Palin and the Tea Party get a lot of analysis today as they gather in Nevada for 'the Conservative Woodstock'. Healthcare reform passed. 24 is being cancelled. Conservative racists are making headlines. But the most important factor is the simplest.
Joblessness. And the New York Times examines the issue, in all its anti-government-handout-protesters-on-benefits glory. It turns out that some of the most fervent tea party activists were laid off, or forced to retire, or otherwise flattened by the economic downturn. The movement is filled with discontent older people "who do not see any contradictions in their arguments for smaller government even as they argue that it should do more to prevent job loss or cuts to Medicare. After a year of angry debate, emotion outweighs fact." Who'da thunk it?

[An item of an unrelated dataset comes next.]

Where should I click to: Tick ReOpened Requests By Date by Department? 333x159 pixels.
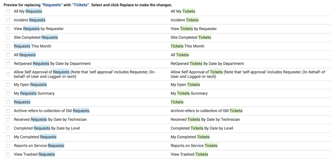tap(8, 64)
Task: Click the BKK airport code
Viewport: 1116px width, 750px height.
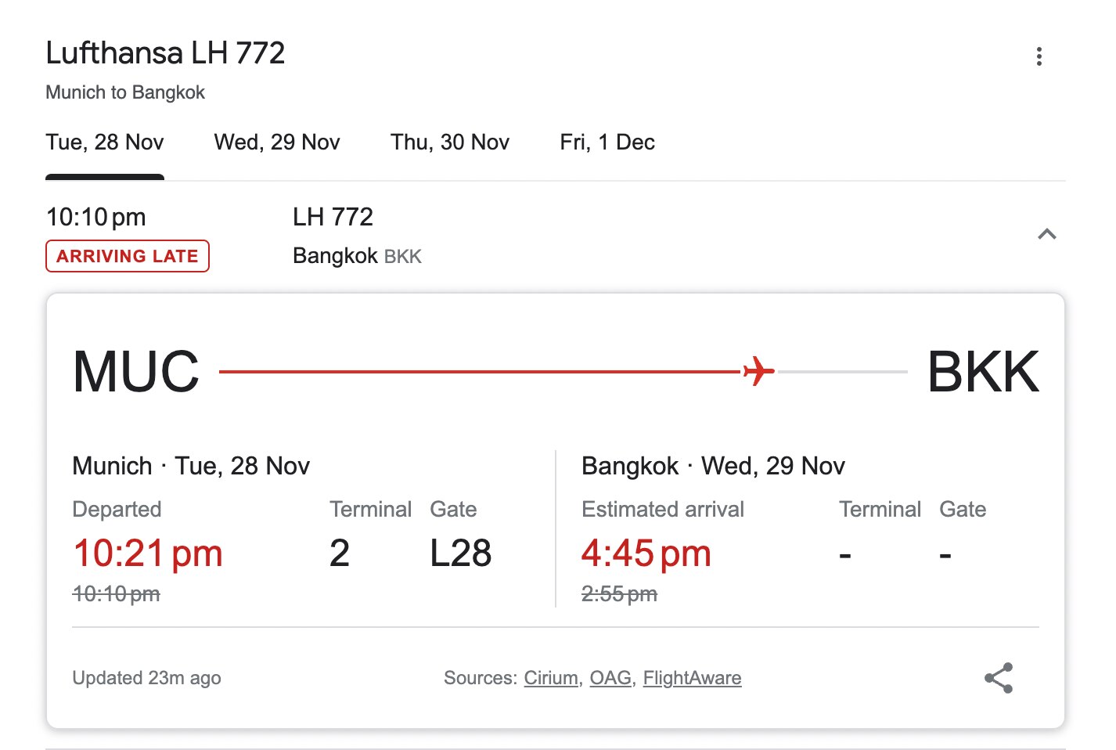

One activist, Tom Grimes, was a financial consultant until he lost his job 15 months ago. Now he's on social security. While campaigning for an end to government handouts. He told the Times that such minor hypocrisies don't matter. "If you don't trust the mindset or the value system of the people running the system, you can't even look at the facts anymore."
The AP and others have built the Palin rally in Harry Reid's hometown up as a watershed for the Tea Party. If they can muster numbers and avoid ugly scenes, the movement may have legs, it's argued. Crap. If these people got jobs they'd have better things to do than froth at Fox News, be happier and have more money to spend on things that provided other people with jobs. And then Sarah Palin would go away.